President Leon Febres Cordero ordered the renegade officer to surrender, then went on television to deliver an ultimatum: either Vargas surrender or government troops would move in. The President later sent a personal secretary to negotiate with Vargas. While the three-hour meeting was in progress, the Defense Ministry announced that Pineiros and Albuja had resigned.
An ecstatic Vargas promptly flew to the port city of Guayaquil. Said he: "I am at your orders, Mr. President." The general was placed in custody and then held at the Mariscal Sucre Air Base outside the capital. The government, meanwhile, was vague about whether Pineiros and Albuja had actually left their posts. That prompted sympathetic officers at the air base to free Vargas, who declared that he had been double-crossed by the President. Thus began a second rebellion. Vargas threatened to march on the presidential palace. Before a cheering audience of 600 supporters outside the air base, he boasted, "I am going to fight against this tyrant."
Febres Cordero responded by declaring a national state of emergency.

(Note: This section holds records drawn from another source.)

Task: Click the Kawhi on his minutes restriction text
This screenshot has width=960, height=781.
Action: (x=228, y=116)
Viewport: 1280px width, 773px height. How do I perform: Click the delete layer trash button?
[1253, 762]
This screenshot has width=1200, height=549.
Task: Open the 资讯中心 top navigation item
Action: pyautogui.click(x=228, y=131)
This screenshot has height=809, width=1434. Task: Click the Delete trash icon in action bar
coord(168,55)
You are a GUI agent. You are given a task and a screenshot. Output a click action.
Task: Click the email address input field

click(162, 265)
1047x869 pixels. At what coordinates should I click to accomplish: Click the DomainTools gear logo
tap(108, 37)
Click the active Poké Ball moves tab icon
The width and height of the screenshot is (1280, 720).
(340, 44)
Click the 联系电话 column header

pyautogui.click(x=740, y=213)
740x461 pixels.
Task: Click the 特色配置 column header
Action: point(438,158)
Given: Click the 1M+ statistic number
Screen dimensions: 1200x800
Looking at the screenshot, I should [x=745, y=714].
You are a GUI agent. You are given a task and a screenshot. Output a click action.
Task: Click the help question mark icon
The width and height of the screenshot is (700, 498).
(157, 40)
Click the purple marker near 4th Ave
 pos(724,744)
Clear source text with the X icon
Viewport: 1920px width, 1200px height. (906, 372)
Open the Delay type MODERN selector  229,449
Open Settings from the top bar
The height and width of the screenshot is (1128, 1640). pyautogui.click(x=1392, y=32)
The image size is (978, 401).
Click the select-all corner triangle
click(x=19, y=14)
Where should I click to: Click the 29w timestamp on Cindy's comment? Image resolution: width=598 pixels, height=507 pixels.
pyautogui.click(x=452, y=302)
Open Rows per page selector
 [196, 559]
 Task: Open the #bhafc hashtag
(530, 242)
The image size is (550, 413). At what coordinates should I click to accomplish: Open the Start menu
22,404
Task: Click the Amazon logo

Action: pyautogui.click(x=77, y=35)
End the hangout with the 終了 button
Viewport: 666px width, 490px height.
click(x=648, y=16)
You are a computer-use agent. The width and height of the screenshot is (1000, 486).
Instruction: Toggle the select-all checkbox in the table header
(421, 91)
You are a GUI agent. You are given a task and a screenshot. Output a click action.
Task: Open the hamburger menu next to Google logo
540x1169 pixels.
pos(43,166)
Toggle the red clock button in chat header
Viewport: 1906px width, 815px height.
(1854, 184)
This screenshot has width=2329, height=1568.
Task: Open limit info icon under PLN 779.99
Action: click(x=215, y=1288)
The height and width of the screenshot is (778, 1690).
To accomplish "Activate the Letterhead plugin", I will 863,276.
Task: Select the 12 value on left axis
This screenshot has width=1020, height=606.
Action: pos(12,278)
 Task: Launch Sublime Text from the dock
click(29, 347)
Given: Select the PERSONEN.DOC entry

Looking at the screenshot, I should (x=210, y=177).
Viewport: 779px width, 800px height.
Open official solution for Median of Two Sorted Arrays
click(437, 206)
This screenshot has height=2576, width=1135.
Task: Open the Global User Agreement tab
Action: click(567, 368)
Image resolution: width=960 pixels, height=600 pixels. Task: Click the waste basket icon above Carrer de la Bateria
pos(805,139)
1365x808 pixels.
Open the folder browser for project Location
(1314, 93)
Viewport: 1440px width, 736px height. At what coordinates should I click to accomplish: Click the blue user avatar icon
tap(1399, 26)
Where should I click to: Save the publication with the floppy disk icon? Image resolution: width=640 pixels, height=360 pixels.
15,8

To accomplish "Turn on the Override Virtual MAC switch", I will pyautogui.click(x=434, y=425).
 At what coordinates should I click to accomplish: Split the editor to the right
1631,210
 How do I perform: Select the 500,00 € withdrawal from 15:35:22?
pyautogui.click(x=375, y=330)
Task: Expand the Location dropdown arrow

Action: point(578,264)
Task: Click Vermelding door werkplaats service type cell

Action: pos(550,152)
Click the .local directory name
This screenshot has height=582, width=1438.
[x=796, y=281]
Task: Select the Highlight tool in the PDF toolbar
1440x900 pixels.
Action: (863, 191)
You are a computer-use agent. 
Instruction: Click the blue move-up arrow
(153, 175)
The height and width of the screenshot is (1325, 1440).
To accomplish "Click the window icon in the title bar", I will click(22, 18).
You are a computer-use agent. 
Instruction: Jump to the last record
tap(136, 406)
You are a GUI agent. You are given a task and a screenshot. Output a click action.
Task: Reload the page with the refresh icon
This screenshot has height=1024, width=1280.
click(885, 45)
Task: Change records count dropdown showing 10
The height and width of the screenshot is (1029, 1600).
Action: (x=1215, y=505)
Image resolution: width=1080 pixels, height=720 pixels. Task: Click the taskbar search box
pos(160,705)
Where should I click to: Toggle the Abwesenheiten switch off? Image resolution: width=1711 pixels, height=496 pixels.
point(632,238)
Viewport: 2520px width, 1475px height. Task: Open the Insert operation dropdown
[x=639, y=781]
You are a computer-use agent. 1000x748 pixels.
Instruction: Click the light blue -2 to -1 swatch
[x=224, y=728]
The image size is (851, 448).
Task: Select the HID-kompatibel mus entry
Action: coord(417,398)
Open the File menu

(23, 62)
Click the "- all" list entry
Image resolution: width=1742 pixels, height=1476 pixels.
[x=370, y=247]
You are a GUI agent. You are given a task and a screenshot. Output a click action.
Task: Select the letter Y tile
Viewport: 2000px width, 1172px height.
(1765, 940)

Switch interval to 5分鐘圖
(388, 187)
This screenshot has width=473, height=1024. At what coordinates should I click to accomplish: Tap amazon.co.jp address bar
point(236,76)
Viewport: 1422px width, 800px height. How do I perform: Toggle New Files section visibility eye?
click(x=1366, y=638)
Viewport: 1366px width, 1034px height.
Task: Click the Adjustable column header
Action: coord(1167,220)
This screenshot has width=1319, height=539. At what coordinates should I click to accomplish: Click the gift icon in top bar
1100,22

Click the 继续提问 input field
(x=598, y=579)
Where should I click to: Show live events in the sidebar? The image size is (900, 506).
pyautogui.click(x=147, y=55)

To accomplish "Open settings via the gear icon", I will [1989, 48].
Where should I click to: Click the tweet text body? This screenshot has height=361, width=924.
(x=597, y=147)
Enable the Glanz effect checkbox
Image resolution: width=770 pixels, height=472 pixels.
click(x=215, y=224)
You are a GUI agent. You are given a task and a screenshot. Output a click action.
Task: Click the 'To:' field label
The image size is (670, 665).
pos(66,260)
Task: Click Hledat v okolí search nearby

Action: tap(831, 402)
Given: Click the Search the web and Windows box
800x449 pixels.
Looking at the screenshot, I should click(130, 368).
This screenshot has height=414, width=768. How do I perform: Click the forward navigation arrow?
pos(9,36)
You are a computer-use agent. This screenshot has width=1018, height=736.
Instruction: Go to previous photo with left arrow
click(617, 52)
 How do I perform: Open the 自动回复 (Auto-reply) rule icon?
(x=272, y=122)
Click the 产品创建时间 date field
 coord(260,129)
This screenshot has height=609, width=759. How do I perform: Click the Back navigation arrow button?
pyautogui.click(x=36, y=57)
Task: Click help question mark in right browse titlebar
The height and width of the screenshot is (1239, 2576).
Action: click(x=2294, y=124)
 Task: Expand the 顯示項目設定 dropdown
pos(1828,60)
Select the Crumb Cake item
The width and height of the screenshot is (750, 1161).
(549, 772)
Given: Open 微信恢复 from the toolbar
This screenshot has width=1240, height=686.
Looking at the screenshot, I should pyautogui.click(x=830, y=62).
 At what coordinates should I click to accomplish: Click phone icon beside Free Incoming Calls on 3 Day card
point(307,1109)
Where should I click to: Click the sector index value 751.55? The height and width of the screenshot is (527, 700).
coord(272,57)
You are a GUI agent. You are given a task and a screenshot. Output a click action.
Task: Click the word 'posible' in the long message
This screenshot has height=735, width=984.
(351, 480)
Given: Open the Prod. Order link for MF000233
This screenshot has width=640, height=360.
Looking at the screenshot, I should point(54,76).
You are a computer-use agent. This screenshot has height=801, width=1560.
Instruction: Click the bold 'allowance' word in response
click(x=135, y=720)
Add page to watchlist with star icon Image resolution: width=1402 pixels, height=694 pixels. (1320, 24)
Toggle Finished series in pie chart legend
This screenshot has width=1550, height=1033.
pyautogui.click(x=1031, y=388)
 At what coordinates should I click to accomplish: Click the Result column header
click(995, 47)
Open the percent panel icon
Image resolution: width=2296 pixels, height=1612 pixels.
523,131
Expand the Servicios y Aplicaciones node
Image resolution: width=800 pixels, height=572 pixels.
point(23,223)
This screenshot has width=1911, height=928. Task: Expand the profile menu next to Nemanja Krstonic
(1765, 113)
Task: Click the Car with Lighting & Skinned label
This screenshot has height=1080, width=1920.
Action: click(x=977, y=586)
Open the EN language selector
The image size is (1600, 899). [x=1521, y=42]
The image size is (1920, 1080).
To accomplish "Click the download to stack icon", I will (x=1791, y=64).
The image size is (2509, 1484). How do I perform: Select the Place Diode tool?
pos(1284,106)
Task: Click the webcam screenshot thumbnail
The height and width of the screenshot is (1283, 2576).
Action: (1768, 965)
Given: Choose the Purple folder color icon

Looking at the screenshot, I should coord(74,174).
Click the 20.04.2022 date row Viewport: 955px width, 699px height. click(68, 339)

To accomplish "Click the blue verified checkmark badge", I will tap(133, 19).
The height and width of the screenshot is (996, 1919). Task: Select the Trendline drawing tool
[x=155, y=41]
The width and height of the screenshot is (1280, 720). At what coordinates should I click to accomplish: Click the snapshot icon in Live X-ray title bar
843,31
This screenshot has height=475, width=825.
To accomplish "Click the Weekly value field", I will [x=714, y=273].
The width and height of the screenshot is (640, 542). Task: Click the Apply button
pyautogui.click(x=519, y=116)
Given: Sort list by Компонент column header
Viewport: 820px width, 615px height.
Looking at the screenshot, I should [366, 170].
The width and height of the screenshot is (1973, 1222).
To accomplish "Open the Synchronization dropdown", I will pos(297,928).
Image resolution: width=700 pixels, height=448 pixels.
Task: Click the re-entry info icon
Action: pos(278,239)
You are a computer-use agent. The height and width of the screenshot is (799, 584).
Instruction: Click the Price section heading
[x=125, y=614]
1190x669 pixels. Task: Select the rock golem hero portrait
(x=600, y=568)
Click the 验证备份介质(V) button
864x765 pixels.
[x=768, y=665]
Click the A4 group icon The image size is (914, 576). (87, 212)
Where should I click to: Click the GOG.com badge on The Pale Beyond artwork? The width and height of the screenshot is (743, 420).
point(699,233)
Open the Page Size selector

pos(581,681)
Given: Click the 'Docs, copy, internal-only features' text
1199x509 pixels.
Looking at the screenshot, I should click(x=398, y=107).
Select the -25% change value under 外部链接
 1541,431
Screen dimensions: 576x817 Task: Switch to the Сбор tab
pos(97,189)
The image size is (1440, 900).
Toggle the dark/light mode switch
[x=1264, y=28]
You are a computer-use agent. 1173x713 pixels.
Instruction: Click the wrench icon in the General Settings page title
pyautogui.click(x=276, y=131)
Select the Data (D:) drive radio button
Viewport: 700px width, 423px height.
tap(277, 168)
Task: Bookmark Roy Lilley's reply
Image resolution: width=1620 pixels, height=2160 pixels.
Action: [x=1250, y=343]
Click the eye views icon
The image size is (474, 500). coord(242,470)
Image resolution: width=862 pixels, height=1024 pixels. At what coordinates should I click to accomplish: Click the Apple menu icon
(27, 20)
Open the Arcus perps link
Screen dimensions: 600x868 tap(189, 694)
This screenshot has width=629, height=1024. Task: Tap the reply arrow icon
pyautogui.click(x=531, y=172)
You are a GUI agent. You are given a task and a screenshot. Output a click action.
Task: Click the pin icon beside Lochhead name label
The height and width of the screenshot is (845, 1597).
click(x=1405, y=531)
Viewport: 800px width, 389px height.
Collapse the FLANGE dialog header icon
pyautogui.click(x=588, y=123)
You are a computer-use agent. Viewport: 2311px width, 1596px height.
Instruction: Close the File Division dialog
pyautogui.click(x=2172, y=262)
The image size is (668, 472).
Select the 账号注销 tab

Officials closed the Quito airport and ordered four local radio stations off the air. On Friday, elite government troops led by tanks stormed the air base. Air force troops loyal to Vargas were overwhelmed in a brief but fierce midday battle. The cost: four dead and nine wounded. Some 400 rebels were rounded up and confined to an army compound. "Loco" Vargas, his private rebellion quashed once and for all, was again taken into custody and imprisoned at an unnamed army base.